En dos notas anteriores (en Brecha (1) y en el blog de Razones y Personas (2)) sostuve que una alternativa posible era pagarles a los creadores para que crearan. Sostuve que esto no es estrictamente una novedad, ya que la humanidad lleva haciendo algo análogo con los científicos que hacen investigación fundamental desde hace ya bastante tiempo. Se les paga para que produzcan y luego sus productos se incorporan al patrimonio común y cualquiera puede usarlos sin restricción alguna.
Existe al menos un país que lleva muchos años subvencionando a los artistas con aparente éxito: Islandia.(3) En los años 70 el Parlamento de la isla aprobó una ley de subvenciones para escritores, artistas plásticos y compositores.
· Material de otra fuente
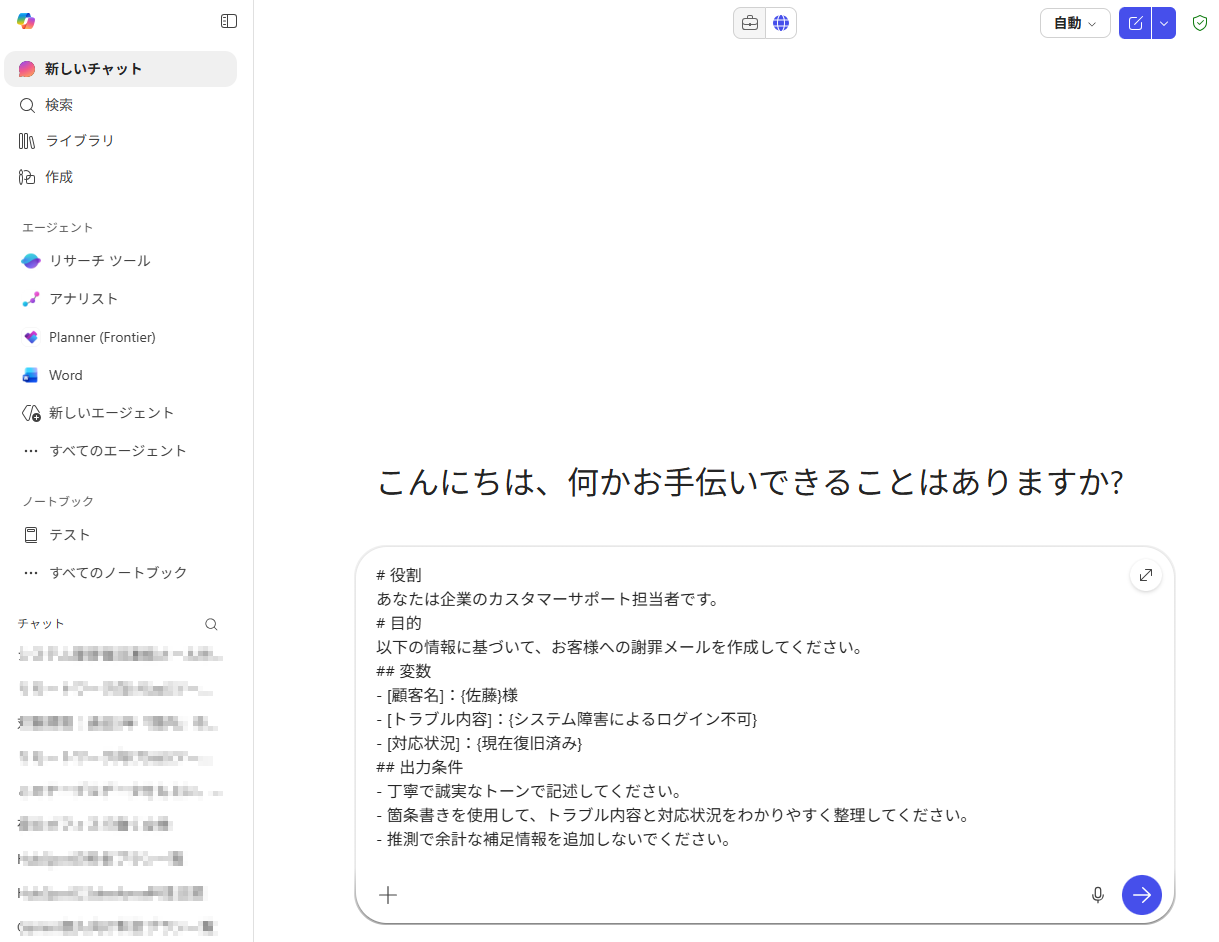1219x942 pixels.
Task: Select 検索 in the sidebar
Action: [58, 105]
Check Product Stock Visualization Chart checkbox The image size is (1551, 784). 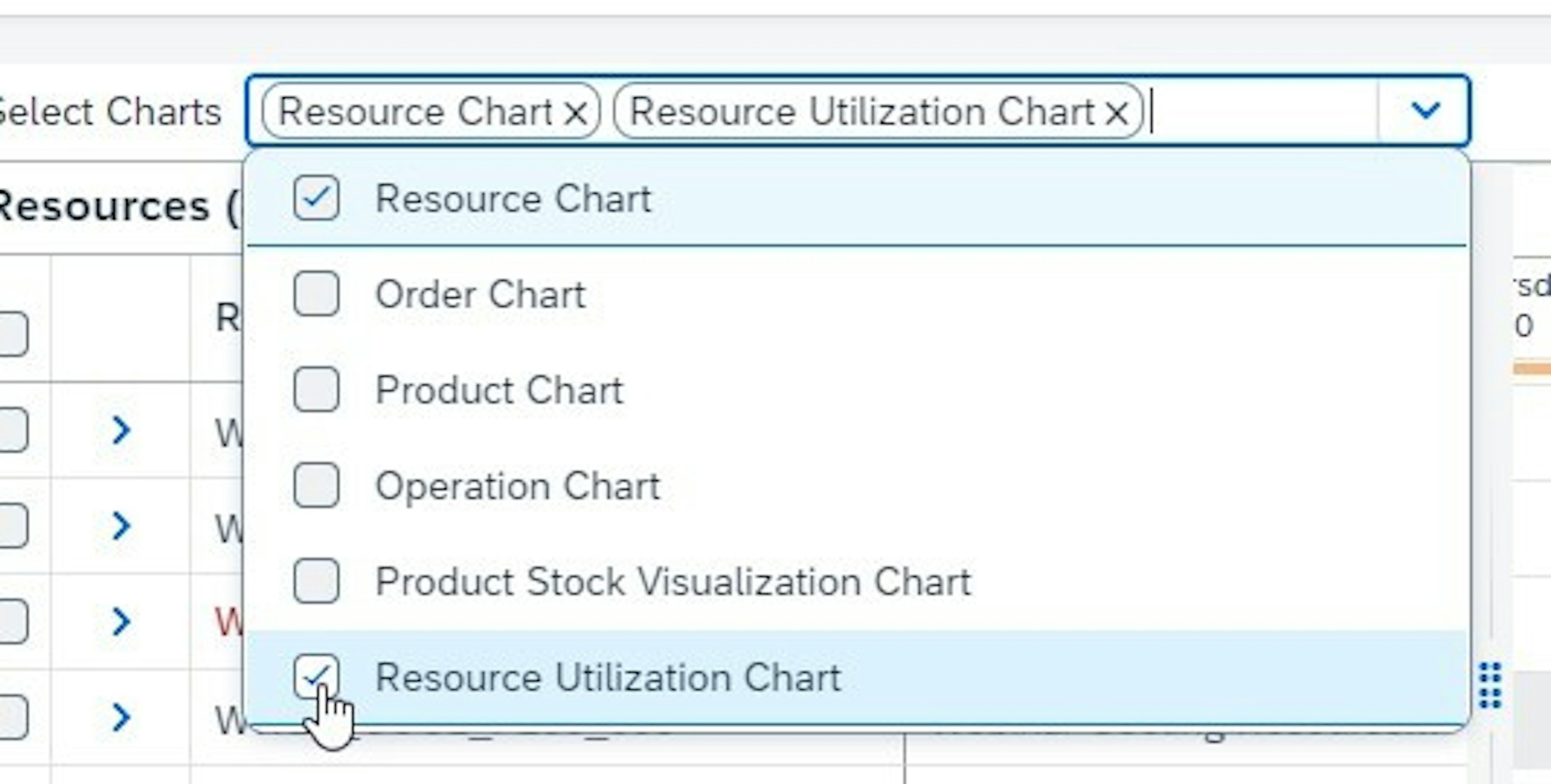point(316,581)
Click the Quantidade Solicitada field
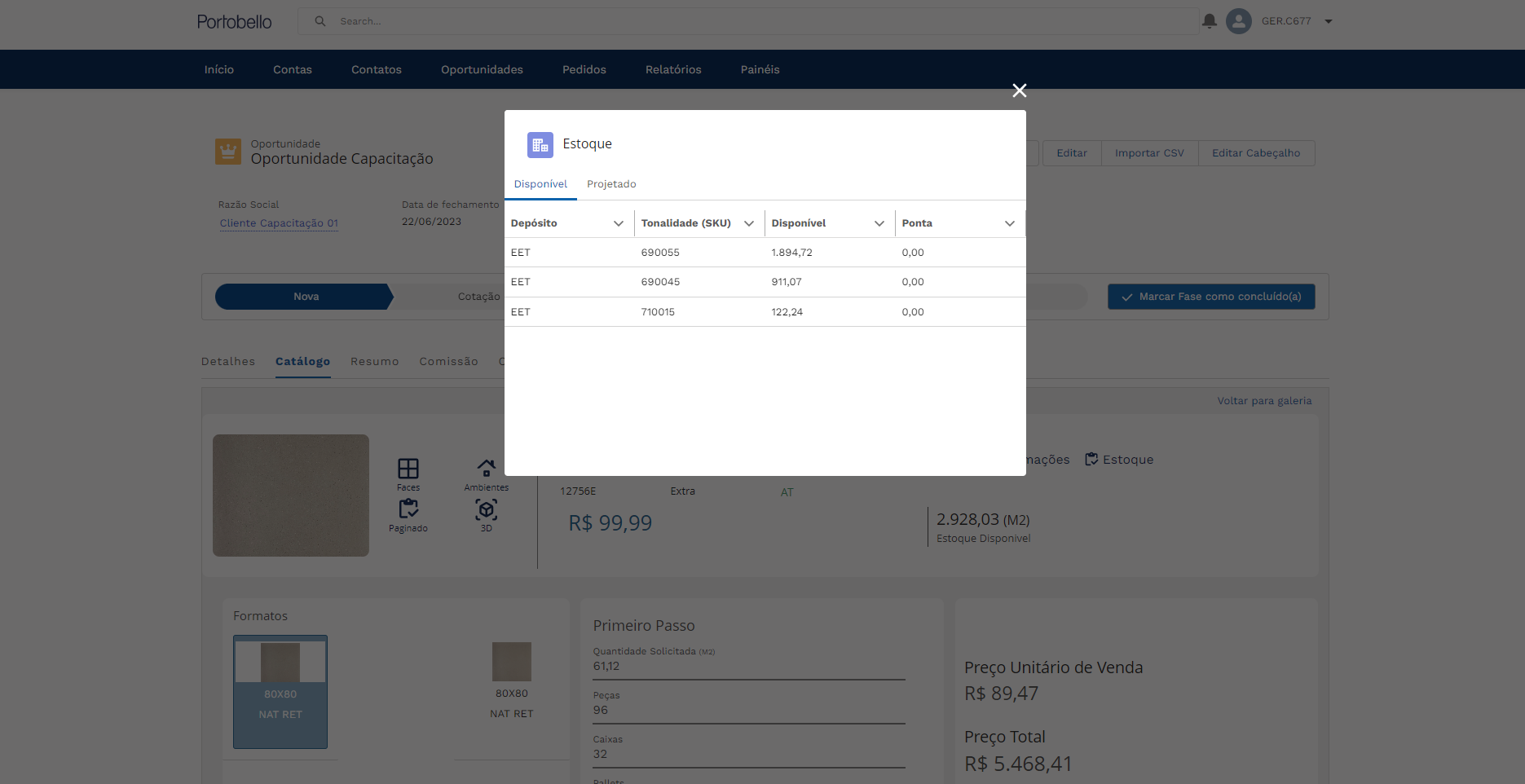Screen dimensions: 1525x784 pos(748,667)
En los años 90 se aprobó la ley que todavía está vigente en ese país, que extiende esos sueldos a otras categorías de creadores: fotógrafos, músicos y diseñadores, que, sumadas a las tres originales, conforman las seis categorías actuales que abarca el subsidio.
Hay que admitir que el hecho de recibir una remuneración puede condicionar el trabajo de los creadores. Pero es en el caso de los periodistas en el que, quizá, una solución de tipo islandés pueda llegar a constituir un problema mayor. Si llegaran a gozar de ese tipo de subsidios, ¿tendrían el coraje de acometer investigaciones cuyos resultados fueran irritantes para los gobernantes de turno o se desempeñarían, en cambio, como dóciles amanuenses? Es un asunto complejo que, supongo, recién empezaremos a discutir cuando el periodismo haya terminado de desaparecer. Cosa que, al ritmo actual, no parece que vaya a demorar mucho en ocurrir.
Una versión previa de esta nota fue publicada en Razones y personas.